──────── Exercise input

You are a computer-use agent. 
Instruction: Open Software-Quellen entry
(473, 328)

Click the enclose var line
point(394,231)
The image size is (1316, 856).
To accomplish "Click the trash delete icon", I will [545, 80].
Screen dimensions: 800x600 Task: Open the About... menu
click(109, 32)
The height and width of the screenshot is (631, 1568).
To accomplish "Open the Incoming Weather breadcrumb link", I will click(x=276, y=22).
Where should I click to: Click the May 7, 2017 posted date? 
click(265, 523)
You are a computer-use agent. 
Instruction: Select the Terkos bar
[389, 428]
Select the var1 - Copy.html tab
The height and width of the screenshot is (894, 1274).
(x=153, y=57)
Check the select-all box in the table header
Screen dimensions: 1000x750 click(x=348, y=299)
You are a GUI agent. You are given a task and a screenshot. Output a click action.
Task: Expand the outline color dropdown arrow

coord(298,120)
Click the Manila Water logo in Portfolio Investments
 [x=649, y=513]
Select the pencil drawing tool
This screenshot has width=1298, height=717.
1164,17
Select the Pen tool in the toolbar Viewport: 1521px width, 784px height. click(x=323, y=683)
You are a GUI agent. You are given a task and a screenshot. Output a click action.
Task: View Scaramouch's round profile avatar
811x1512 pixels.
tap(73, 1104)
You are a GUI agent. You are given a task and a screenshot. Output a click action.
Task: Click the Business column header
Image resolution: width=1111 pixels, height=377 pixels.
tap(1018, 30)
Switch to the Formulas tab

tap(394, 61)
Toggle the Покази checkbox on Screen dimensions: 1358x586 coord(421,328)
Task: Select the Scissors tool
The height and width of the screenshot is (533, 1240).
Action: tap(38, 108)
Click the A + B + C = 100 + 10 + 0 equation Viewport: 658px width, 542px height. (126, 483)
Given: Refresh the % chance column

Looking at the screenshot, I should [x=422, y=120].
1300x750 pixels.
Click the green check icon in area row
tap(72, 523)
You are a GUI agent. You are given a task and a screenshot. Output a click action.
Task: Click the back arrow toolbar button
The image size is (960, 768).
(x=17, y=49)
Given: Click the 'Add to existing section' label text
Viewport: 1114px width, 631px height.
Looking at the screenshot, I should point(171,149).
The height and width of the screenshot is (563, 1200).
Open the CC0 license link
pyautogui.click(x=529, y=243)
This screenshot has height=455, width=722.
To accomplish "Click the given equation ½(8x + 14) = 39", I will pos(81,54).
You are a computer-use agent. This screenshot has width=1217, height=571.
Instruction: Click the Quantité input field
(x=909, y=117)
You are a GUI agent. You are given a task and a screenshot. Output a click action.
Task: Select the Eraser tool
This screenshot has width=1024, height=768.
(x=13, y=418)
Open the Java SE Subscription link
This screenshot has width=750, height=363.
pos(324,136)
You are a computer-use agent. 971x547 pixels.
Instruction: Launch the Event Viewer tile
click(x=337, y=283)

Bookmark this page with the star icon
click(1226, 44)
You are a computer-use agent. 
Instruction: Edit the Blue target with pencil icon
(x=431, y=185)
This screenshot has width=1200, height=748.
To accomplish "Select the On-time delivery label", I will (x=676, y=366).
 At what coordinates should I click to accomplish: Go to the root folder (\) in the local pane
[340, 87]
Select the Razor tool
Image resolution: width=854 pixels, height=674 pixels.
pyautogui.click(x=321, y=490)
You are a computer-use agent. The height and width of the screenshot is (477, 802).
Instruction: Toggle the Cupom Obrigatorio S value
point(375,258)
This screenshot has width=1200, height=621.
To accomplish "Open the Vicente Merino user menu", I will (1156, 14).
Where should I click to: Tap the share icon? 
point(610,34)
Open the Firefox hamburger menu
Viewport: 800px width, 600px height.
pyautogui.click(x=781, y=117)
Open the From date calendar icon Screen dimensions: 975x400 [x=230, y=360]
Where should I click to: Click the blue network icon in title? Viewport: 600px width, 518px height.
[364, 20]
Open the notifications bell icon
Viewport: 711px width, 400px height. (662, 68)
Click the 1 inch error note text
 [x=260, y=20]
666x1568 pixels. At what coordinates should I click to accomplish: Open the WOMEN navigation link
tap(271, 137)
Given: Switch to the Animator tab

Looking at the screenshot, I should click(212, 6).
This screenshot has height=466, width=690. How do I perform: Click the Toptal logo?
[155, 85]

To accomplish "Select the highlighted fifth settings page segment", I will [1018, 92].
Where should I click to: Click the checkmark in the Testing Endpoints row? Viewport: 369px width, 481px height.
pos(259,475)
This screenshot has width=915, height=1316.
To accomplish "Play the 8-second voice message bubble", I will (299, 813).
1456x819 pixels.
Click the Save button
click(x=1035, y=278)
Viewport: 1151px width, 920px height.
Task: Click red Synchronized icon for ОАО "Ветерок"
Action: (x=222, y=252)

────────────────

## [What is required]
Using the records above, set down exactly the lines from the one with "The height and width of the screenshot is (563, 1200)." through the one with "This screenshot has width=1200, height=748.", inclusive, and nothing more.

## [Result for this task]
The height and width of the screenshot is (563, 1200).
Open the CC0 license link
pyautogui.click(x=529, y=243)
This screenshot has height=455, width=722.
To accomplish "Click the given equation ½(8x + 14) = 39", I will pos(81,54).
You are a computer-use agent. This screenshot has width=1217, height=571.
Instruction: Click the Quantité input field
(x=909, y=117)
You are a GUI agent. You are given a task and a screenshot. Output a click action.
Task: Select the Eraser tool
This screenshot has width=1024, height=768.
(x=13, y=418)
Open the Java SE Subscription link
This screenshot has width=750, height=363.
pos(324,136)
You are a computer-use agent. 971x547 pixels.
Instruction: Launch the Event Viewer tile
click(x=337, y=283)

Bookmark this page with the star icon
click(1226, 44)
You are a computer-use agent. 
Instruction: Edit the Blue target with pencil icon
(x=431, y=185)
This screenshot has width=1200, height=748.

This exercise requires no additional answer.